* STATED GOAL: Convert everything from the start of the entries down to the line containing "pos(1006,32)", inclusive, into a JSON list of strings with one string per line, omitting blank lines.

⟨

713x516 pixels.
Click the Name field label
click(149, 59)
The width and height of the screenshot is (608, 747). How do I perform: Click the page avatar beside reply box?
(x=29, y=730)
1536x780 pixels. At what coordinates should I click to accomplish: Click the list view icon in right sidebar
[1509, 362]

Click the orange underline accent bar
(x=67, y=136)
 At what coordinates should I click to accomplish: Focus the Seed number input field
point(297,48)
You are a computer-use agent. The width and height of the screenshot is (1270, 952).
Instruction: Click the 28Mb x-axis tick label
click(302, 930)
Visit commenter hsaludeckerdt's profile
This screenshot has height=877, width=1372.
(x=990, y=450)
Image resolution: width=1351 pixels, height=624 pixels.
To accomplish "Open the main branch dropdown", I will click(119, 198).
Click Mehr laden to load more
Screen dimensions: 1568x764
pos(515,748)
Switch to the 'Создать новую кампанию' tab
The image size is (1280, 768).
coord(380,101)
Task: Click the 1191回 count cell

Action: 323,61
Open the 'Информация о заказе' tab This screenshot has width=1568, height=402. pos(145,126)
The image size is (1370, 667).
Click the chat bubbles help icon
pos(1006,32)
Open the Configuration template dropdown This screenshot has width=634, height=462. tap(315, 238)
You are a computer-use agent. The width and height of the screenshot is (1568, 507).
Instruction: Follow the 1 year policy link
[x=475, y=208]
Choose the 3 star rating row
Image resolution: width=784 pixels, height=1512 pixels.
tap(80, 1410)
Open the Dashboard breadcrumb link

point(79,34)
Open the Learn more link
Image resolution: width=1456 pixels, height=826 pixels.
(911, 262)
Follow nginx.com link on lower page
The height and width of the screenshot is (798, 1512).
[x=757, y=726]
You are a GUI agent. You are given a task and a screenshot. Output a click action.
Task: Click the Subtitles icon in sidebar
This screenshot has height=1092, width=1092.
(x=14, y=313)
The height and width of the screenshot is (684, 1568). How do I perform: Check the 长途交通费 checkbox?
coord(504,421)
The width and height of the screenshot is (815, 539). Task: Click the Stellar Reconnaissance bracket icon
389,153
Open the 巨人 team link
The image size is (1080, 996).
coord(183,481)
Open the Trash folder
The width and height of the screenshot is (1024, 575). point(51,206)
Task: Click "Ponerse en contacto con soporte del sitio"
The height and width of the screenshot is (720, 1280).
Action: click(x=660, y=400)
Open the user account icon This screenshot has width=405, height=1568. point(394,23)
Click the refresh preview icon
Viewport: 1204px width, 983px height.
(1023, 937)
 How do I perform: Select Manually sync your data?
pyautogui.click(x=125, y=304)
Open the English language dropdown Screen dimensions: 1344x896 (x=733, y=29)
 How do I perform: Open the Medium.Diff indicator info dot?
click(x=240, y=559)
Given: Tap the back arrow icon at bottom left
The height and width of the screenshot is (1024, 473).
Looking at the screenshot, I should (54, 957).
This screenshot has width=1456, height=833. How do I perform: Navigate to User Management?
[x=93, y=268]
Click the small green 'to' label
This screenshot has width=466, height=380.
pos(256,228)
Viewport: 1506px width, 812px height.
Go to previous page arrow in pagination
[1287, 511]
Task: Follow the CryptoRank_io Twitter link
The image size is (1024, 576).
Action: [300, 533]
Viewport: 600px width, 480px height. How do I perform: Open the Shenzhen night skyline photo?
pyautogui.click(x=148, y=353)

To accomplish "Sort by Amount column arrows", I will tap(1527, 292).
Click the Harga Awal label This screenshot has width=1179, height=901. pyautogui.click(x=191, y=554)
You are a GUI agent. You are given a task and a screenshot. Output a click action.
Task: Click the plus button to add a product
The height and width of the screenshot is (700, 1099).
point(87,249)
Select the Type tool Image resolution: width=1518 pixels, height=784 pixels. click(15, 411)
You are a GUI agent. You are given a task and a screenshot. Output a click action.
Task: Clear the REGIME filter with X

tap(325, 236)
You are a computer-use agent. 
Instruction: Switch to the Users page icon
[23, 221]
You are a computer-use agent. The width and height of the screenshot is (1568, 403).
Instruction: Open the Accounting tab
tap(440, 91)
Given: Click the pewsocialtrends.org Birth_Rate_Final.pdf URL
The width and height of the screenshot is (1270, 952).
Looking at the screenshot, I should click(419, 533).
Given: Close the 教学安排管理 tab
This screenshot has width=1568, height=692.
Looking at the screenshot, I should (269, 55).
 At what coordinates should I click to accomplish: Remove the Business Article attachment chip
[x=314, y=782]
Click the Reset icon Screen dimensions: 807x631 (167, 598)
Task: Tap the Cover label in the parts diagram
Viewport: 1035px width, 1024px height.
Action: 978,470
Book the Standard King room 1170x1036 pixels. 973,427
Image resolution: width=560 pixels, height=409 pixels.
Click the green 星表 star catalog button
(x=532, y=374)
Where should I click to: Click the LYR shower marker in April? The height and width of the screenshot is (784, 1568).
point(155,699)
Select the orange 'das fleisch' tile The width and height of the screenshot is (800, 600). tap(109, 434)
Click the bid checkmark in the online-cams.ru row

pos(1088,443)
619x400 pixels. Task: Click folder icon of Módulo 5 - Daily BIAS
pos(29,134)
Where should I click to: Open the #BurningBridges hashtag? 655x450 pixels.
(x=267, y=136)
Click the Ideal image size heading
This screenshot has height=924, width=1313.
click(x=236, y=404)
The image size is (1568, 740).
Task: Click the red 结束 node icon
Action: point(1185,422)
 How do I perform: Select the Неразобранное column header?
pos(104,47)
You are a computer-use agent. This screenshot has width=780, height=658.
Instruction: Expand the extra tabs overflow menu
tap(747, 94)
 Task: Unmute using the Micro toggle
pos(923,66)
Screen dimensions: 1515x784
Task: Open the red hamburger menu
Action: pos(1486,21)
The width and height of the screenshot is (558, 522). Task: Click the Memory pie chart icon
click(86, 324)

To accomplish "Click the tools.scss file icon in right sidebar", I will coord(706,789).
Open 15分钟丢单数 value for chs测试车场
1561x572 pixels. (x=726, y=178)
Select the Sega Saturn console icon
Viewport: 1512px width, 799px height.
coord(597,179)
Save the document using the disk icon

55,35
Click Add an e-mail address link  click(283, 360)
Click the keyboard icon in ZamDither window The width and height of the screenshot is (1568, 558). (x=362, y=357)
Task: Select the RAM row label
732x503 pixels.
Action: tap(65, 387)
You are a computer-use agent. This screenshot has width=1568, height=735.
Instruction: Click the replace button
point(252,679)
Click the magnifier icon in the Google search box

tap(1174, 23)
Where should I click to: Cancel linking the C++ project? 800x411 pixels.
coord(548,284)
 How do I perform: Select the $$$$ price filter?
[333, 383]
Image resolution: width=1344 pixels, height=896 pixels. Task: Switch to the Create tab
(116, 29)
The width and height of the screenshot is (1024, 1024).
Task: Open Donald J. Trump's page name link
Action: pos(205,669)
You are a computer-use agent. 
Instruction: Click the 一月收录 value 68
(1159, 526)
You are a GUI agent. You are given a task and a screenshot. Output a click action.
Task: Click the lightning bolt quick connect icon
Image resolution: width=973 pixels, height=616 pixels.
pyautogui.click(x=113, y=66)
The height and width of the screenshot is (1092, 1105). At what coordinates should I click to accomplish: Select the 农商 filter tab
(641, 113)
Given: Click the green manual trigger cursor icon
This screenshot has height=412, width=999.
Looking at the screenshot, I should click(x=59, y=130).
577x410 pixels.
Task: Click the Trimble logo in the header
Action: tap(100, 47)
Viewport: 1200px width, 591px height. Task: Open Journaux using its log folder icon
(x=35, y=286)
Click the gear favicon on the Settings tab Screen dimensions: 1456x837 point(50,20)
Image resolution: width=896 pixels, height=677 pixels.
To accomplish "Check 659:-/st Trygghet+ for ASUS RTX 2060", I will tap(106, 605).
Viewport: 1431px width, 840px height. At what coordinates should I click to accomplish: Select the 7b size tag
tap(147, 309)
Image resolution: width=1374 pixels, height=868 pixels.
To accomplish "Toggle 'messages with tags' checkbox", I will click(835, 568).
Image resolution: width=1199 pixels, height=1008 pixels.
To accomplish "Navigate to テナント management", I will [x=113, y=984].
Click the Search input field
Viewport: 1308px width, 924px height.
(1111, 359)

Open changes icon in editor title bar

⟩

* COMPLETE OUTPUT:
[
  "713x516 pixels.",
  "Click the Name field label",
  "click(149, 59)",
  "The width and height of the screenshot is (608, 747). How do I perform: Click the page avatar beside reply box?",
  "(x=29, y=730)",
  "1536x780 pixels. At what coordinates should I click to accomplish: Click the list view icon in right sidebar",
  "[1509, 362]",
  "Click the orange underline accent bar",
  "(x=67, y=136)",
  " At what coordinates should I click to accomplish: Focus the Seed number input field",
  "point(297,48)",
  "You are a computer-use agent. The width and height of the screenshot is (1270, 952).",
  "Instruction: Click the 28Mb x-axis tick label",
  "click(302, 930)",
  "Visit commenter hsaludeckerdt's profile",
  "This screenshot has height=877, width=1372.",
  "(x=990, y=450)",
  "Image resolution: width=1351 pixels, height=624 pixels.",
  "To accomplish \"Open the main branch dropdown\", I will click(119, 198).",
  "Click Mehr laden to load more",
  "Screen dimensions: 1568x764",
  "pos(515,748)",
  "Switch to the 'Создать новую кампанию' tab",
  "The image size is (1280, 768).",
  "coord(380,101)",
  "Task: Click the 1191回 count cell",
  "Action: 323,61",
  "Open the 'Информация о заказе' tab This screenshot has width=1568, height=402. pos(145,126)",
  "The image size is (1370, 667).",
  "Click the chat bubbles help icon",
  "pos(1006,32)"
]